Quando ci siamo innamorati dell’ispettrice Petra Delicado lo abbiamo fatto quasi come un atto di fede. La più celebre scrittrice spagnola è stata in grado di conquistare lettori e lettrici di tutto il mondo dando vita ad una figura così perfettamente raccontata da sembrare reale, tanto da desiderare di andare a prenderci una cerveza insieme. Petra è a modo suo: intuitiva, divertente, simpatica ma ti congela con uno sguardo, colta, femminista, anticonformista in modo intelligente e soprattutto piena di quei difetti umanissimi che non possono che farcela amare. Odia la cafonaggine, la supponenza, la ricchezza esibita e non fa nulla per nasconderlo.

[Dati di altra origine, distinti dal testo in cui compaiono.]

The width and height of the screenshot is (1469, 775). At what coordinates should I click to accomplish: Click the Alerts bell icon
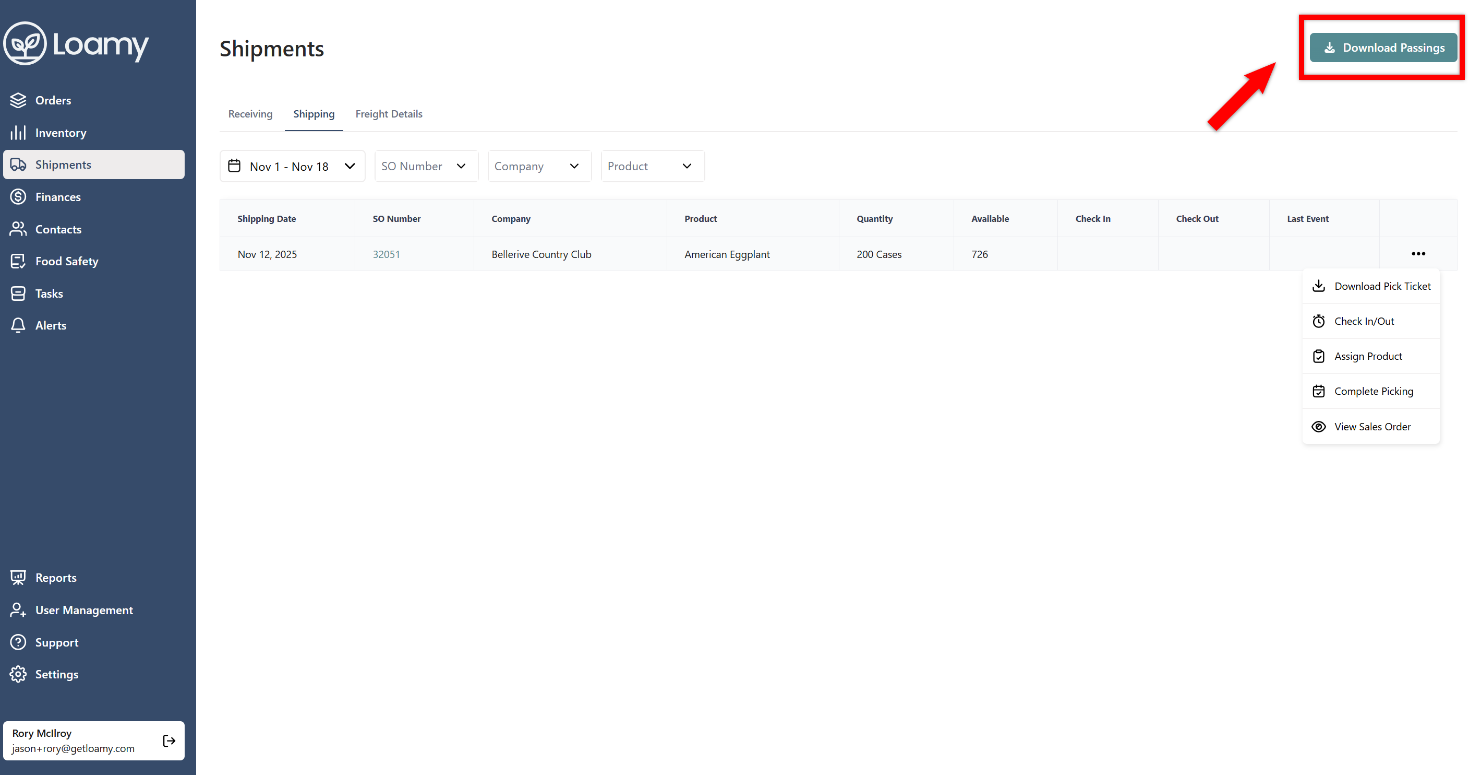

Eroina empatica, ha il coraggio della vita di tutti i giorni non quella finta di tanto cinema che trasforma i poliziotti in entità sovrannaturali. Lei è di carne e sangue, a volte è pigra, a volte scontrosa ma sempre umana e con i piedi ben piantati in terra. Quando ci siamo innamorati di lei, appunto, lo abbiamo fatto attraverso la sagacia dei dialoghi pungenti tra lei e il suo vice Firmin Garzon, altro nobilissimo antieroe. Ci siamo entusiasmati per le trame che raccontano tanta storia e arte della Spagna senza scadere nel didascalico e senza mai far scemare la suspense.
Ma ora?
Ora abbiamo esattamente 444 pagine per esserne totalmente e definitivamente conquistati. L’ultima fatica letteraria della Giménez è proprio la vita di Petra, da quando era bambina alla sua scelta professionale di entrare nel corpo della polizia. La famiglia, gli amori, gli studi, le battute d’arresto, i dubbi, la vitalità, a volte cinica a volte riflessiva, che l’autrice racconta con la solita maestria a cui ci ha abituato, restituiscono una donna che tutti vorremmo conoscere.
Una di quelle per la cui stima e amicizia vale la pena lottare.